Vangjush Vellahu
De facto states are the subject of this multi-channel video installation by Vangjush Vellahu. Often using a small hidden camera in his research-based practice, Vellahu filmed six troubled territories over a period of two years: Abkhazia, Northern Cyprus, Nagorno-Karabakh, Transnistria, South Ossetia and Kosovo.
All six political entities were born of conflict; their landscapes, buildings and people bear the scars of their violent beginnings. To this day, the states are yet to achieve the autonomy they sought upon secession. International recognition proves similarly elusive.

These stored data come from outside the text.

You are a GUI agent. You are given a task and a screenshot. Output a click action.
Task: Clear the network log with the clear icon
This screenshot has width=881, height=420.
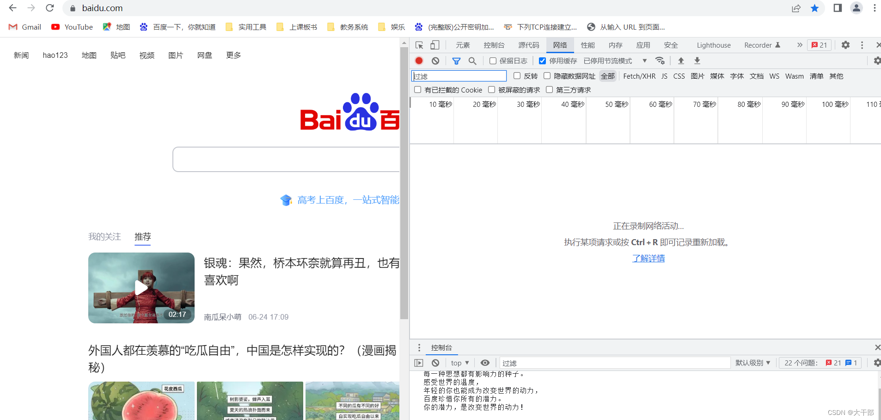[x=435, y=61]
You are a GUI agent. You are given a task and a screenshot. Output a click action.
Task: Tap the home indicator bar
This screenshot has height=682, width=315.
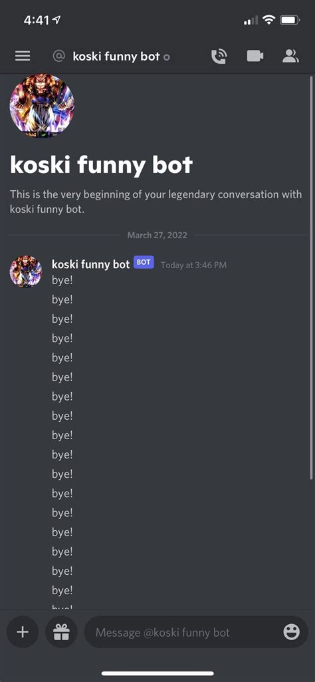tap(158, 673)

Vellahu’s incisive videos document the palpable tension between volatility and stagnation, frustration and transformation experienced by the people who live in these unstable conditions. The protagonists of his studies tell the stories that cut across their land and map out their visions of what might be.
Vangjush Vellahu (1987, AL) is a visual artist focused mostly on different forms of storytelling particular to specific communities. His work explores how collective memories of authoritarian regimes are produced and remembered. In his work, Vellahu is interested in travel as a medium to collect and tell stories. His works intertwine urban histories of entities that from an ideological and political standpoint remain on the margins of recognition.

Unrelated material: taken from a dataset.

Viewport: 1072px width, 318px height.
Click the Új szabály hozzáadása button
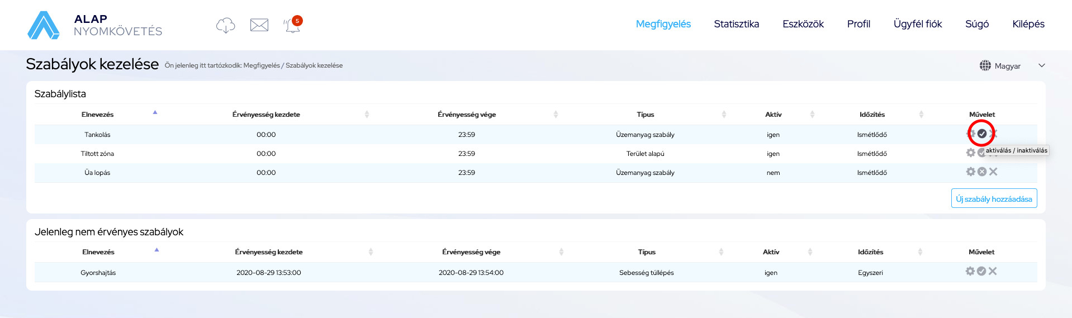(994, 198)

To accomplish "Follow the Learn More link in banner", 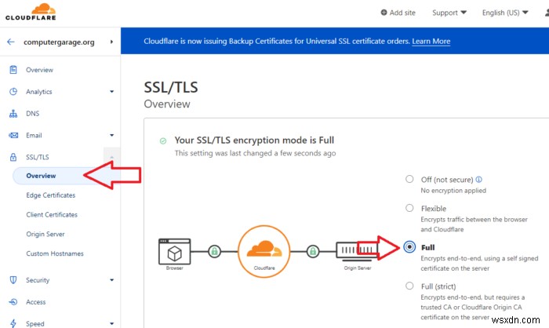I will (431, 42).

Vellahu’s travels often take the shape of journal-like reconfigurations that attempt at re-defining the understanding of what borders and territories represent today. His desire to travel comes from an impulse to cross such structures – to link the past with the imagination of possible futures, to relate where he came from and where he is heading. To recreate a specific feeling, a feeling of uncertainty, alienation, but also of home.
Works
Vangjush Vellahu (born 1987 in Pogradec, lives in Berlin)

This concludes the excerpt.